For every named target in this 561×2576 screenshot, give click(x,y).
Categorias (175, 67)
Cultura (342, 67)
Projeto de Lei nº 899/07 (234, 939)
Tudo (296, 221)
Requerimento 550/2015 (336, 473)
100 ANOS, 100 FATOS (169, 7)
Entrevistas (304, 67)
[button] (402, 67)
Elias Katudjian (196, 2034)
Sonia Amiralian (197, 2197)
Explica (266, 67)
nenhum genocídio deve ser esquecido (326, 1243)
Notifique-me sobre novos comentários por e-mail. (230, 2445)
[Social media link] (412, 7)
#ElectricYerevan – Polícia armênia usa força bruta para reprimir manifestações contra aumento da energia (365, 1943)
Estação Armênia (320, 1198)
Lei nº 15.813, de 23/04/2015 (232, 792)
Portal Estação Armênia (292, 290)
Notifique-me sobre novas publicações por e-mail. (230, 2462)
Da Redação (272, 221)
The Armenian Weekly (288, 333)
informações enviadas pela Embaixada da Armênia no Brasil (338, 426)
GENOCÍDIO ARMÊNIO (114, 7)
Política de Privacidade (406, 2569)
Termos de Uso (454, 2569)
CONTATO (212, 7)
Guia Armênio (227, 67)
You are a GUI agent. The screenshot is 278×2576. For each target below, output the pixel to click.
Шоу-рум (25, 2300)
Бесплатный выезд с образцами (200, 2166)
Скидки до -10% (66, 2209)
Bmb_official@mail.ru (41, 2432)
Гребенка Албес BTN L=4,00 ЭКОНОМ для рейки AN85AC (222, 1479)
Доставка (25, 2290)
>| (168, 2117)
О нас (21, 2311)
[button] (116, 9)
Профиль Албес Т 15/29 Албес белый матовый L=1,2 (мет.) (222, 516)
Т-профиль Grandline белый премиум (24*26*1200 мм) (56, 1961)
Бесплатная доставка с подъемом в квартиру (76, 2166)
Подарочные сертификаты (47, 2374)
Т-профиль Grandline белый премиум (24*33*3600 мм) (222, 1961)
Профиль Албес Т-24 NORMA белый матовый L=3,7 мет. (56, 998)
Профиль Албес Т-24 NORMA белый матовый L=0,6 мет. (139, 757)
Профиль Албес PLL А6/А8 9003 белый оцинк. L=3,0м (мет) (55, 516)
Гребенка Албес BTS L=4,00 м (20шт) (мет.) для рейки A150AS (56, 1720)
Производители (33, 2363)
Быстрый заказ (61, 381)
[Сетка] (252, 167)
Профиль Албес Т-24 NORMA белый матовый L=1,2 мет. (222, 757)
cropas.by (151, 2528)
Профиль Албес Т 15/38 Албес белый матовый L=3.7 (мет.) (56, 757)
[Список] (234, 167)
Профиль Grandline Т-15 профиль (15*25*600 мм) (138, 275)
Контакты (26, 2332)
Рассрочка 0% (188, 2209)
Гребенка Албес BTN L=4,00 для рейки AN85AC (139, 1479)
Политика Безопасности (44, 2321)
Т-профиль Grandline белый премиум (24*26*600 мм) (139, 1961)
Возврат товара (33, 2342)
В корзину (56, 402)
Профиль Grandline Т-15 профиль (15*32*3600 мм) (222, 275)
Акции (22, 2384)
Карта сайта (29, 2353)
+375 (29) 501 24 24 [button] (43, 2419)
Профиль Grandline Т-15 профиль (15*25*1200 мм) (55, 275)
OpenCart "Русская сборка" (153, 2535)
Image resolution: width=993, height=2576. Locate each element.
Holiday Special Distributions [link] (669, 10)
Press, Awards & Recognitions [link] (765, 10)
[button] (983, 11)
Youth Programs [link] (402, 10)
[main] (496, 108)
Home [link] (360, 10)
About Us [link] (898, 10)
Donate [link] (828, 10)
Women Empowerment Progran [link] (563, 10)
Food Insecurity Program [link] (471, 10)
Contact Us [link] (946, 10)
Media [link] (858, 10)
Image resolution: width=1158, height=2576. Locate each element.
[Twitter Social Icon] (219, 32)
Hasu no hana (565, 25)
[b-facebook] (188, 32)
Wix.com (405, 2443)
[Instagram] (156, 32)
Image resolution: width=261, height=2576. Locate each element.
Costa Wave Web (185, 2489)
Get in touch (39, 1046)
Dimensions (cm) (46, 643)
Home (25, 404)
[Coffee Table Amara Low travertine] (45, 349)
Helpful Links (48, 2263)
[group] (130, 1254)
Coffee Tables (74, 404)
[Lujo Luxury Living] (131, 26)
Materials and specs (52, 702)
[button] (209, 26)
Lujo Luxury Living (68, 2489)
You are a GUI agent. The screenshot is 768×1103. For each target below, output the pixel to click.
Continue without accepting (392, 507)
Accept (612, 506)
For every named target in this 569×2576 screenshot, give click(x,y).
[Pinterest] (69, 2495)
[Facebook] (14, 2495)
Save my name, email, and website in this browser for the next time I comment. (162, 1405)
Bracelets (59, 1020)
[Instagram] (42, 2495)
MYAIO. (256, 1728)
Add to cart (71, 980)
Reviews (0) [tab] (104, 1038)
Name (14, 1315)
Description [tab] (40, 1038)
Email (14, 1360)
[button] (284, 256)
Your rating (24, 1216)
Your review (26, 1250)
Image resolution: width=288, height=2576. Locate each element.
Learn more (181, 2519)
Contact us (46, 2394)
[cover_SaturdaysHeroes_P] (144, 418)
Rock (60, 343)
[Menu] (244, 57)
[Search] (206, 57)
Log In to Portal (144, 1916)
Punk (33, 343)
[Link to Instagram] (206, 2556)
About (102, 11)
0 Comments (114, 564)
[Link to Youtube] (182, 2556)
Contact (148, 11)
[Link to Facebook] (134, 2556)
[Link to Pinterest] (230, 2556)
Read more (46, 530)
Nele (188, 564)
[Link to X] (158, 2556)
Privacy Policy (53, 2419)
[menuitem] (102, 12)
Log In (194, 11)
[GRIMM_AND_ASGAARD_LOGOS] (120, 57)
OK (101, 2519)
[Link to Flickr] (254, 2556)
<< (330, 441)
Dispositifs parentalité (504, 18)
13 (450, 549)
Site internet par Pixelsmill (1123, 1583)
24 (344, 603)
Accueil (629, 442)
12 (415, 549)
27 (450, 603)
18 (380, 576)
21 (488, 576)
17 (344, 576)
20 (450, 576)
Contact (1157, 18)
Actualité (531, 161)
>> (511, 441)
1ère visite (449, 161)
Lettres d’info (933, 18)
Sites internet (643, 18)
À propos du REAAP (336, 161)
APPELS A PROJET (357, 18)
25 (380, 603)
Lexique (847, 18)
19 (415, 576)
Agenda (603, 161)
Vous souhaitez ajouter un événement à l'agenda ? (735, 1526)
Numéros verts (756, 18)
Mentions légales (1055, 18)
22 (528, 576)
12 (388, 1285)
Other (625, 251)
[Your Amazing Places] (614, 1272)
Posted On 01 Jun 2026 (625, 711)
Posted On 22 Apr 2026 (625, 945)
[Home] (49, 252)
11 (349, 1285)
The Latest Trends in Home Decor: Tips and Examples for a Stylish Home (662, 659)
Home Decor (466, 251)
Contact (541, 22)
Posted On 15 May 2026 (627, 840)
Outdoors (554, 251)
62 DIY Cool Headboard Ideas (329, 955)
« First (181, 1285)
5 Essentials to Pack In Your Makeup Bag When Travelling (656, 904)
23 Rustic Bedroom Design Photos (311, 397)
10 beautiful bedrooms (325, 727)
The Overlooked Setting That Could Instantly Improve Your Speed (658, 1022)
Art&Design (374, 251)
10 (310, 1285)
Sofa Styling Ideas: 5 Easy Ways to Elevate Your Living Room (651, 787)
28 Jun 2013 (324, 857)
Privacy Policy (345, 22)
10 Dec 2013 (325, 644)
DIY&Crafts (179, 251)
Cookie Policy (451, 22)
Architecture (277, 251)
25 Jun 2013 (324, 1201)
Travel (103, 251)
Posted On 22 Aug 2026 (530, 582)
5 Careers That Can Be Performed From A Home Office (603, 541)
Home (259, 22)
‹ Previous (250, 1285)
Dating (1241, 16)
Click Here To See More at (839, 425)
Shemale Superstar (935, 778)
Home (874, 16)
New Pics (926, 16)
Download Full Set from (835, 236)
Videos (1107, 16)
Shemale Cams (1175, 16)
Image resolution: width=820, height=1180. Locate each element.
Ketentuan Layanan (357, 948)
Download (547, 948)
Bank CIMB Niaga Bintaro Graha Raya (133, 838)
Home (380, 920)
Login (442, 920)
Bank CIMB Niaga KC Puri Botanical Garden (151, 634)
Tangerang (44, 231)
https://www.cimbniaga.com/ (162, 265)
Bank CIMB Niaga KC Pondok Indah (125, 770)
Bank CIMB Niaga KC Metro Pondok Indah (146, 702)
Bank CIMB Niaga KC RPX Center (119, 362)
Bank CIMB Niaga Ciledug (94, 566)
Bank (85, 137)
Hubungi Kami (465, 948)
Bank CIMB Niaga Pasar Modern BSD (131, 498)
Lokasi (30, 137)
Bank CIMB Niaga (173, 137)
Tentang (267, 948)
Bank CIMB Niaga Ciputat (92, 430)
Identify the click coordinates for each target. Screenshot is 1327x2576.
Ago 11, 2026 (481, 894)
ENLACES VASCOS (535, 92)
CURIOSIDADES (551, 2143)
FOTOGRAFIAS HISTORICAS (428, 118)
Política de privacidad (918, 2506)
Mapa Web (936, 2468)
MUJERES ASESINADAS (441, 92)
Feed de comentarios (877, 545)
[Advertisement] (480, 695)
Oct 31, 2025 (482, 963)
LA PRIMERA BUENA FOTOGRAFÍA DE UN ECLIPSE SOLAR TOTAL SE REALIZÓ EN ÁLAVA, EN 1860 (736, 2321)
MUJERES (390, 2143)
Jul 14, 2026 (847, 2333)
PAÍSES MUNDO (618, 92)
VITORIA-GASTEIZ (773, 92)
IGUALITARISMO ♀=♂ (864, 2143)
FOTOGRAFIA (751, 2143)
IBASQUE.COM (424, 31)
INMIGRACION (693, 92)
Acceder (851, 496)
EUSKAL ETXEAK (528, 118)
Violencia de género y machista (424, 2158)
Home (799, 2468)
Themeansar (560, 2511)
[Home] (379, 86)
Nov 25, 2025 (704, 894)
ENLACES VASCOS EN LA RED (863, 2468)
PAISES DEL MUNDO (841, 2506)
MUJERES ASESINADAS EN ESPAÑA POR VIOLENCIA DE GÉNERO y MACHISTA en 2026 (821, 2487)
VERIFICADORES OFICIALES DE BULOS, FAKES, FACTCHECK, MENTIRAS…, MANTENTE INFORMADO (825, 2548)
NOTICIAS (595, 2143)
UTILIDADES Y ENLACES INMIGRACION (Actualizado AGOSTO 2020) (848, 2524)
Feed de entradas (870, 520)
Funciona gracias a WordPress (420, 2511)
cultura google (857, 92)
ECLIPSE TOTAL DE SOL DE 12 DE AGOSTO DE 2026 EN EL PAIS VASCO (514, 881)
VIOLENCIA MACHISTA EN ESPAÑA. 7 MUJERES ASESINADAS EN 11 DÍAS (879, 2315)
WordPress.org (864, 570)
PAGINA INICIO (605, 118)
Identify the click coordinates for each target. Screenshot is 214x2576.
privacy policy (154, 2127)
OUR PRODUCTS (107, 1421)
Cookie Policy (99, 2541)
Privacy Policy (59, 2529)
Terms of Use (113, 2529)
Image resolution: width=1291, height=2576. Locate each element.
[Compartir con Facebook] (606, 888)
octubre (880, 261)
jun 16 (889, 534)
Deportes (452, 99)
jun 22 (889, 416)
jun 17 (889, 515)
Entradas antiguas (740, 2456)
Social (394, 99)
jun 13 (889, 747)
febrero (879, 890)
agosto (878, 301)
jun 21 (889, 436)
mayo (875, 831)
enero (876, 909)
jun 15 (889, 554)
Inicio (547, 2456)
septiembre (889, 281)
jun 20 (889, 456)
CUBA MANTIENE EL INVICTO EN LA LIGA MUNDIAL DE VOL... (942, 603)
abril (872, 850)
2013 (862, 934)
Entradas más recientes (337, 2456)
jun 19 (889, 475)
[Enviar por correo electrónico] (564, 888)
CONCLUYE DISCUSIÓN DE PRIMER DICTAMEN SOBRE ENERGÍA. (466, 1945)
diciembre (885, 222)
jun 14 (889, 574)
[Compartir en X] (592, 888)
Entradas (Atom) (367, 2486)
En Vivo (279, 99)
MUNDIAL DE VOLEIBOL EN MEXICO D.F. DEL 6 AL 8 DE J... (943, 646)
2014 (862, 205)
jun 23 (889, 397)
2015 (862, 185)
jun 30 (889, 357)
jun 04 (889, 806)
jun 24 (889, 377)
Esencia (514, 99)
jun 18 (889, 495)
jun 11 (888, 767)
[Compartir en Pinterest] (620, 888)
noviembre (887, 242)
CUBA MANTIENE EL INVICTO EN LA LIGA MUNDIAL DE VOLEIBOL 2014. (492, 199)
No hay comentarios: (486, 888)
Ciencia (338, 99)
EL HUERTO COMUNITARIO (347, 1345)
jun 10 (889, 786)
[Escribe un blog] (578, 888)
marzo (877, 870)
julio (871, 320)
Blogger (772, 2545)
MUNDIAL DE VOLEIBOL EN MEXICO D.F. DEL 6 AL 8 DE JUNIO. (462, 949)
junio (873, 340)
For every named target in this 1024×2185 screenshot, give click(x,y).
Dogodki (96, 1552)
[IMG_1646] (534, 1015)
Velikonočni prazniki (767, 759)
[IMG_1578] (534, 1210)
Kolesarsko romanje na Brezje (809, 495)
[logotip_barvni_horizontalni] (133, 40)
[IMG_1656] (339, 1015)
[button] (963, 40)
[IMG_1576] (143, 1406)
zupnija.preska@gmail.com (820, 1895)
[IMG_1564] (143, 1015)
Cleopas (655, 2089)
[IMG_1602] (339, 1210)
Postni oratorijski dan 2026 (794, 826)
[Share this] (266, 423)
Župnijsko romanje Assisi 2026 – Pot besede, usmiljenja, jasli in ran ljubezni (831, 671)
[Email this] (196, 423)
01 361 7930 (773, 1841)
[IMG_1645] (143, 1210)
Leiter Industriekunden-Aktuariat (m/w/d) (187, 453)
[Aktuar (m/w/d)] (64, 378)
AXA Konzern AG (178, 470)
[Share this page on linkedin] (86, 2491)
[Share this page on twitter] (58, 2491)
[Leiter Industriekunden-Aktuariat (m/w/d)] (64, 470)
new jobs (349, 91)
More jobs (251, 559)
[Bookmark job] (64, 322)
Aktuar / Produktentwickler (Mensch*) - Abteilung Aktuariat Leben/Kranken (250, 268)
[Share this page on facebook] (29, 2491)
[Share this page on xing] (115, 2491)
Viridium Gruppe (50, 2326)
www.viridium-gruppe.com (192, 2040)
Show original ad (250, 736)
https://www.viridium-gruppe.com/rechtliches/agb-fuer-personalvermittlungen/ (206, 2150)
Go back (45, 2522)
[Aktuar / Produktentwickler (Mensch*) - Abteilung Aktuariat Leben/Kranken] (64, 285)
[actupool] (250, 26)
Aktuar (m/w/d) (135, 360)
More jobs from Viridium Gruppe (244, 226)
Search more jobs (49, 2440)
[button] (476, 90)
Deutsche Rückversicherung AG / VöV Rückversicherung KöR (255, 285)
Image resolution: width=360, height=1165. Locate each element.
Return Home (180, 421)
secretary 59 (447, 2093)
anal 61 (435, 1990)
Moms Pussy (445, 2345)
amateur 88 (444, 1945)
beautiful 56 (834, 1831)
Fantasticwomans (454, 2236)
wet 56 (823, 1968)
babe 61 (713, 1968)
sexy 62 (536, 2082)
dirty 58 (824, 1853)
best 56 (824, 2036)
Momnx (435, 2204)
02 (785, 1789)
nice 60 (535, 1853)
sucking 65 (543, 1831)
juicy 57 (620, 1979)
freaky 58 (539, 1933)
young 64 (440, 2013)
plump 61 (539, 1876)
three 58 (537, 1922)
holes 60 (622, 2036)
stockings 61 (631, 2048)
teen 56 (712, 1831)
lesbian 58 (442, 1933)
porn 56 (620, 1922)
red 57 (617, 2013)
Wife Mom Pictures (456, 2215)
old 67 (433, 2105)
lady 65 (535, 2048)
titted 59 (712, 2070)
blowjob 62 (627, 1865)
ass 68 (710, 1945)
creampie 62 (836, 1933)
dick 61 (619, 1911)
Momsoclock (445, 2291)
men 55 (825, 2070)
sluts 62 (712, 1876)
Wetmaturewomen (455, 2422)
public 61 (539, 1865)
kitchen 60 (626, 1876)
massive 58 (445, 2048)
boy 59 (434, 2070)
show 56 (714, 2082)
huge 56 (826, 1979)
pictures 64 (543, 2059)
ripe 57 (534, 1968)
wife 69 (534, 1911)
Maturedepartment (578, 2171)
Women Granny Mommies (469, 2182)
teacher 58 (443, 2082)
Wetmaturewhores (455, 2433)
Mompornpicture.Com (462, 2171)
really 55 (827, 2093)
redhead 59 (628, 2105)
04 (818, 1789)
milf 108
#####
Exercise objective: Write out every line of the listing that holds the word "WordPress".

Answer for this exercise:
Funciona gracias a WordPress (420, 2511)
WordPress.org (864, 570)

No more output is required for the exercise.